North Devon’s fountain of myth

North Devon’s fountain of myth

Sisters’ Fountain on the wild, wet rain-coast of Exmoor is always green. Even now, at the end of winter when the overhanging sycamores are bare of leaf, the place is lit lime and emerald. Brilliant pelts of moss clothe rocks, roots and trunks. Glossy, ruched straps of hart’s-tongue fern dangle from walls.

The “fountain” itself is a natural spring with a wellhouse over the top. Water runs out of the hill into a marble basin, now full of silt and mostly obscured under a jumble of broken stone. Only a small piece remains clear, swept clean by the bubbling flow, gleaming white and as smoothly bumped to touch as the milky flesh inside a coconut.

The structure, with its stone cross, looks medieval, but it was built in the early 19th century. It is in the grounds of a swanky house constructed by the Rev WS Halliday, who inherited a fortune derived in part from slave labour in Jamaica. While Halliday named the fountain after his two nieces, its religious appearance alludes to an older legend about Joseph of Arimathea.
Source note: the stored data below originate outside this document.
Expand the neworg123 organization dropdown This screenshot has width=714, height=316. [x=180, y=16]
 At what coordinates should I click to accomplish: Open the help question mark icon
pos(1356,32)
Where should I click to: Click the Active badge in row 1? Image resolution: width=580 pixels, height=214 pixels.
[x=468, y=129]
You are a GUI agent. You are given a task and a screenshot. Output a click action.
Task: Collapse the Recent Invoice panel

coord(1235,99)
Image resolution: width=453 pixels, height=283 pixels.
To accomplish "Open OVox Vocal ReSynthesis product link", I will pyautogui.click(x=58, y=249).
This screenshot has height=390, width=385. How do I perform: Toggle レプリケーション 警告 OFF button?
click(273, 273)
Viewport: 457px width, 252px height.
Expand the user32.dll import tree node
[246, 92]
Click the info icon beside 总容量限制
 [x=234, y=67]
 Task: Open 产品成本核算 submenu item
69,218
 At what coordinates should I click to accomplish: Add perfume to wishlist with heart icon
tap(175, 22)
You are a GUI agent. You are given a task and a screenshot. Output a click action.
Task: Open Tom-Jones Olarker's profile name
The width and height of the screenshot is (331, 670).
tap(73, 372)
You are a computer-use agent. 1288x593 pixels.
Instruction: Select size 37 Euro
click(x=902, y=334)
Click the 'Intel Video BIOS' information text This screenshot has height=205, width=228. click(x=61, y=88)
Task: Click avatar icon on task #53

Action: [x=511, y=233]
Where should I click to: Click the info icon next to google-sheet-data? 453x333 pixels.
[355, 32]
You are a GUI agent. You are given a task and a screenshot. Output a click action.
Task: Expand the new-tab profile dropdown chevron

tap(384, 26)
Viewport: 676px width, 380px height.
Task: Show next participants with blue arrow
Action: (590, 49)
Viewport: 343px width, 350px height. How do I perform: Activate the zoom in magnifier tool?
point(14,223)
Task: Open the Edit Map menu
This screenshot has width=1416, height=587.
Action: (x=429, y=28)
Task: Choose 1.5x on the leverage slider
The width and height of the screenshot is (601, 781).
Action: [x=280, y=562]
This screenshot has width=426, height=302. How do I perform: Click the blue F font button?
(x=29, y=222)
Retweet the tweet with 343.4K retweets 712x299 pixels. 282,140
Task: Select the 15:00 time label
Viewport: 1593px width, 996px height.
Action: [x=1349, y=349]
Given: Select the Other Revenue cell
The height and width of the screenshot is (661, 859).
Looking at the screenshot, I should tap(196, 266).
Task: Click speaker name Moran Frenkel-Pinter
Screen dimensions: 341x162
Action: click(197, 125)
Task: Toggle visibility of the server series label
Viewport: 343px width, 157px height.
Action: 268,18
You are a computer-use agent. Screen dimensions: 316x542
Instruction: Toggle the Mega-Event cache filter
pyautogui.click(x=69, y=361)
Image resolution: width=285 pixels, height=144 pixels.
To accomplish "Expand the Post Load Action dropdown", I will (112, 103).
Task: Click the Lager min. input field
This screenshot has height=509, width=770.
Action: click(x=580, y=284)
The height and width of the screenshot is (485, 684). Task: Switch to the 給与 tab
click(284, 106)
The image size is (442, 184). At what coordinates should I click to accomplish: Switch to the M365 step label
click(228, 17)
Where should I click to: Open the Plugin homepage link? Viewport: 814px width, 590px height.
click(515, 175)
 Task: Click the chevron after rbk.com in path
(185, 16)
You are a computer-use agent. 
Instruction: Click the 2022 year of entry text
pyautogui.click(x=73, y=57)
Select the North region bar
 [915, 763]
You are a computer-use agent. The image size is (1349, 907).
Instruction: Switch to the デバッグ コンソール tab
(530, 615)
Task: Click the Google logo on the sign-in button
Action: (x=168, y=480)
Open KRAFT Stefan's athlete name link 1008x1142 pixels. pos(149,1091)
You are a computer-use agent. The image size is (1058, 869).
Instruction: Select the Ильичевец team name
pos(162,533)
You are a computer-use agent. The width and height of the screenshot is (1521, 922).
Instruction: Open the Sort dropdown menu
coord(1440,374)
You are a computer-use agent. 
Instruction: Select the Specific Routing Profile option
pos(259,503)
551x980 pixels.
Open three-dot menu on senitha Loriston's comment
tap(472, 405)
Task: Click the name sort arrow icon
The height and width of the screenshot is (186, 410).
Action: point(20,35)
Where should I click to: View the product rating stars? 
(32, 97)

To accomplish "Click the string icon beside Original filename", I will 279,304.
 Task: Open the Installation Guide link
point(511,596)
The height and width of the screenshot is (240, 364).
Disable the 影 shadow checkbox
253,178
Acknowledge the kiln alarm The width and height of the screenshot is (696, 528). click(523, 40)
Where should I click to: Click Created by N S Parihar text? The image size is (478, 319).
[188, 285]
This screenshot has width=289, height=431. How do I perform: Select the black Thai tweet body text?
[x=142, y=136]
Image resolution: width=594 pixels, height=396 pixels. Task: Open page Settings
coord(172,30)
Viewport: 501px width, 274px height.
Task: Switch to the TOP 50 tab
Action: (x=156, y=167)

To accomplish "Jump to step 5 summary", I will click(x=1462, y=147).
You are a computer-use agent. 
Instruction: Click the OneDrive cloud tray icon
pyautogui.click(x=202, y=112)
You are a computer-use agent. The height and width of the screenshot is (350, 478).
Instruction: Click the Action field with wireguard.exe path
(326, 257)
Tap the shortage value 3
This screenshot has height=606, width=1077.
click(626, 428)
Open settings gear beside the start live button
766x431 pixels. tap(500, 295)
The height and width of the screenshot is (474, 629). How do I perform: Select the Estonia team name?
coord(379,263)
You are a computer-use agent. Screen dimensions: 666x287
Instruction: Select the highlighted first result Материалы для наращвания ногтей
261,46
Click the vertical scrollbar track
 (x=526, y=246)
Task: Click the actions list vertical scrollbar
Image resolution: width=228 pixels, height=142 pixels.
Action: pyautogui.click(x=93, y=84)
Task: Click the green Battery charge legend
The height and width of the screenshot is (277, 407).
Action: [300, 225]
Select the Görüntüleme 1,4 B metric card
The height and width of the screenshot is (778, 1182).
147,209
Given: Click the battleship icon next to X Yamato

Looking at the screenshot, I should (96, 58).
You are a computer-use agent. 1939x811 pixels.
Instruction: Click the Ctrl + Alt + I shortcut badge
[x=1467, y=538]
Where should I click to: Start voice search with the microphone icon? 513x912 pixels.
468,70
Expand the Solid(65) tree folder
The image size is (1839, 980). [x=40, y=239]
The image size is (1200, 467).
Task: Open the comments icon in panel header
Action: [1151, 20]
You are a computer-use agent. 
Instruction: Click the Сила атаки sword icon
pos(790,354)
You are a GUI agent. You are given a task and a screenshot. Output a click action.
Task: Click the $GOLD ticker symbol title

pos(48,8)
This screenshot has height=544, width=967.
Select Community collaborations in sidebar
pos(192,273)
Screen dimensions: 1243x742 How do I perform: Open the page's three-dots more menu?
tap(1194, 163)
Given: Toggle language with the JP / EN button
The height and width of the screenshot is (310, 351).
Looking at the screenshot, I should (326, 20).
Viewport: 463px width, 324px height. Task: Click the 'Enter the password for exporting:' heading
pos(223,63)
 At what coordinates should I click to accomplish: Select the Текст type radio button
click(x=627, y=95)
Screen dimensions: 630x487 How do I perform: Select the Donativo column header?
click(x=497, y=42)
According to folklore, Joseph landed on the beach below with his nephew Jesus on their voyage to Glastonbury. The pair were thirsty after the steep climb, so Joseph struck his staff on the ground and water gushed forth.

Some believe that was the first of two visits Jesus has made to Exmoor. In 1958 a London taxi driver called George King claimed that Christ appeared to him on a windy piece of moorland a few miles west, near Combe Martin. King founded the Aetherius Society, based on UFO and new age beliefs. Members still meet periodically at Holdstone Down in Devon – the next event is scheduled for 27 July this year.

This landscape is famed for inspiring the imagination. It was in a remote farmhouse a little east of Sisters’ Fountain that Samuel Taylor Coleridge fell into an opium-induced reverie and composed Kubla Khan, whose ancient forests and “sunny spots of greenery” echo the local topography.

The coastal path threads through all these stories. Rambling past Sisters’ Fountain, you can decide for yourself whose footsteps you are walking in.

Pool below Sisters' Fountain
There is a deep pool a few yards below Sisters’ Fountain where the water collects.